* Wilmar bought record 1.9 mln tonnes of May raw sugar
* NY cocoa rises for five straight weeks
* Arabica coffee drops as roasters appear well covered (Adds details to paragraph 1, updates prices; adds trade comment, second byline, NEW YORK dateline)
By Marcy Nicholson and David Brough
NEW YORK/LONDON, May 1 (Reuters) - Raw sugar futures on ICE fell 2 percent on Friday, pressured by a record delivery and the firm U.S. dollar, while New York cocoa fell sharply from an eight-week high on pressure from the weak pound, creating a technical formation that attracted selling.
Coffee futures also fell. The softs complex dropped along with the 19-commodity Thomson Reuters/CoreCommodity CRB Index , which saw its biggest one-day drop in more than three weeks.
In sugar, ICE Futures U.S. confirmed on Friday that 1.9 million tonnes of raw sugar was to be delivered against the May contract, with traders identifying Wilmar International Ltd as the sole buyer of the record amount.

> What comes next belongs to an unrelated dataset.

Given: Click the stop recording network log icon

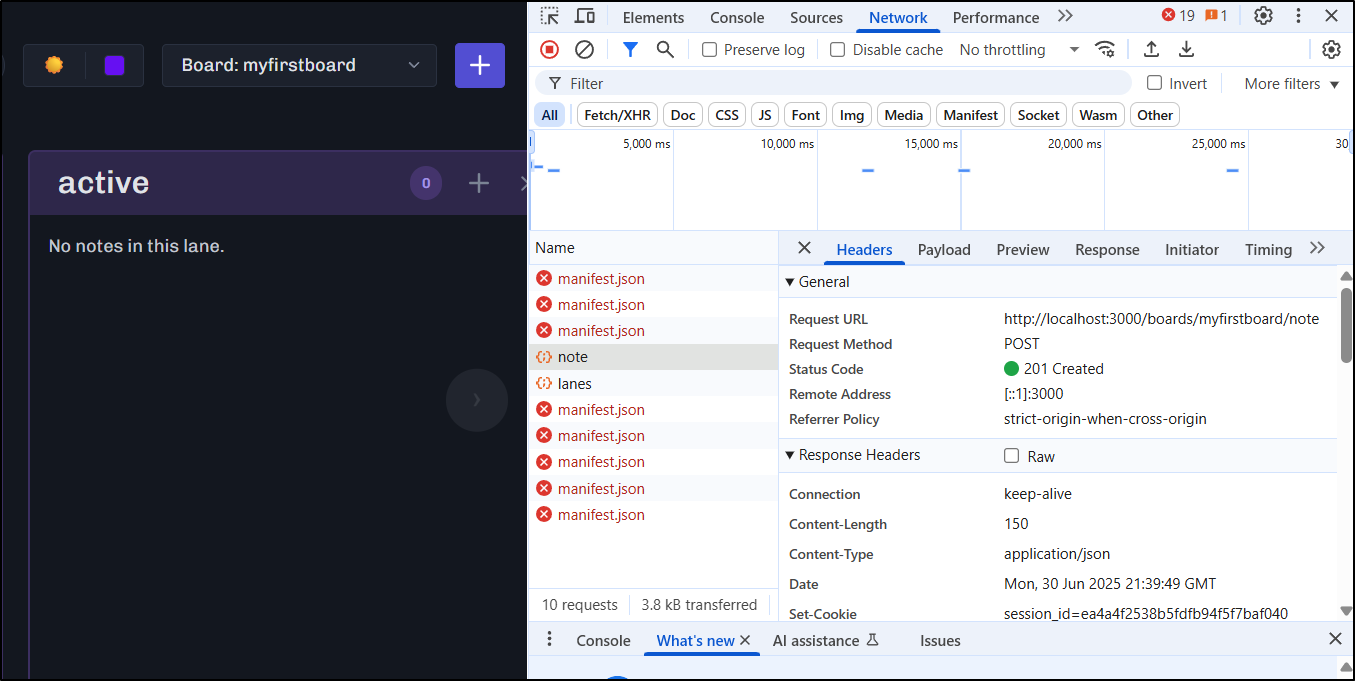Looking at the screenshot, I should (x=549, y=49).
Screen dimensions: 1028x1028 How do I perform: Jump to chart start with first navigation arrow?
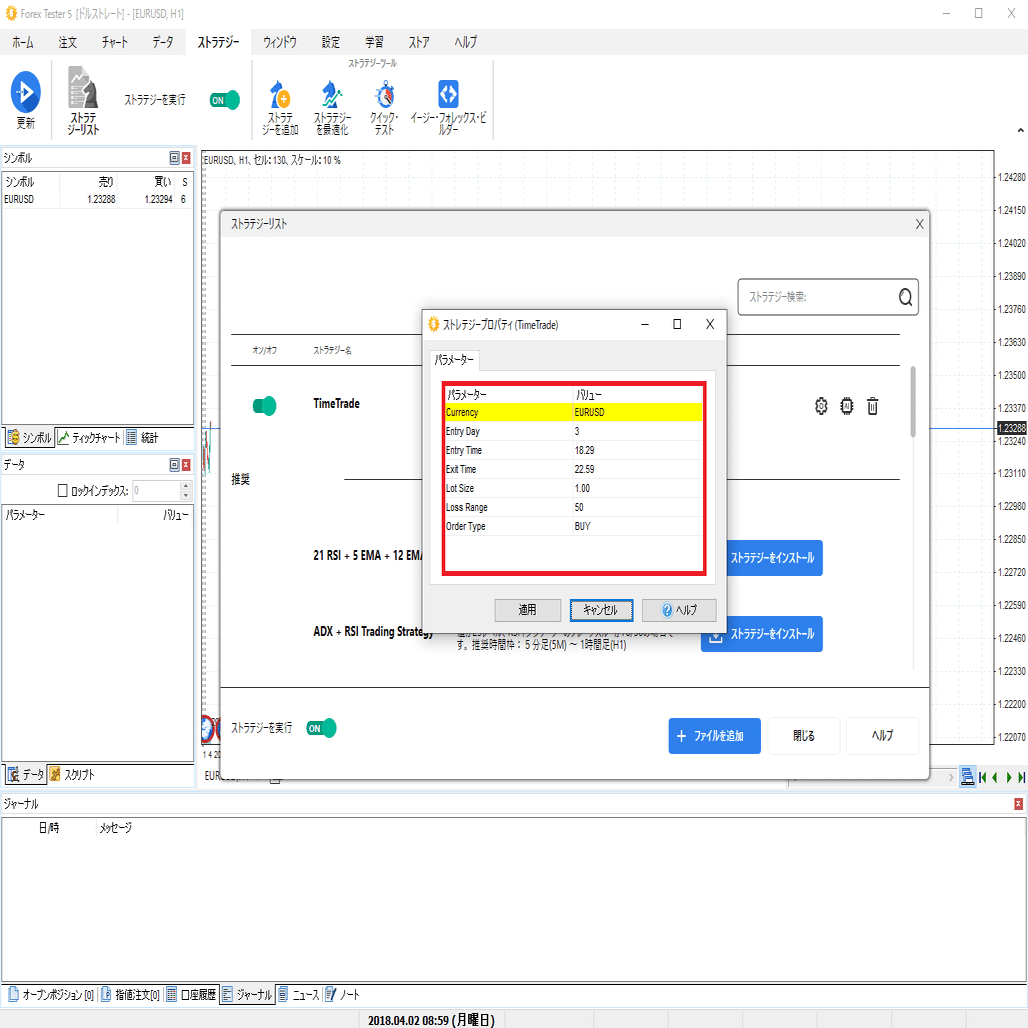click(981, 777)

“The potential significance, apart from the size, is that Wilmar could probably be regarded as strong a receiver as any company - and stronger than most,” said Michael Liddiard, consultant with Agrilion.
He said the company had access to substantial refining capacity around the world, notably in Asia.
July raw sugar settled down 0.27 cent, or 2 percent, at 12.91 cents a lb, finishing the week down 2.4 percent on the spot-month basis, the biggest drop in five weeks.
Traders noted technical weakness and investor selling also weighed on prices.
August white sugar closed down $3.30, or 0.9 percent, at $373.40 a tonne.
July New York cocoa ended down $66, or 2.2 percent, to $2,877 per tonne, trading in a wide $110 range and falling below the 200-day moving average at $2,950 after rising to $2,967, the highest since March 9.
On a continuation chart, the second position closed higher for the fifth straight week.
“Cocoa’s currency related,” said Nick Gentile, managing partner of commodity trading advisor NickJen Capital in New York, in reference to the sharply lower British pound.
“There’s no sense of urgency by the industry. They’re very well covered.”
July London cocoa ended down 18 pounds, or 0.9 percent, at 1,987 pounds a tonne after hitting the highest since March 10 at 2,020 pounds.
Arabica coffee futures fell for the second straight day on the firm dollar and lack of roaster buying, traders said.
July arabica settled down 3.25 cents, or 2.4 percent, at $1.342 per lb, and closed the week down 5.6 percent, its weakest since in seven weeks.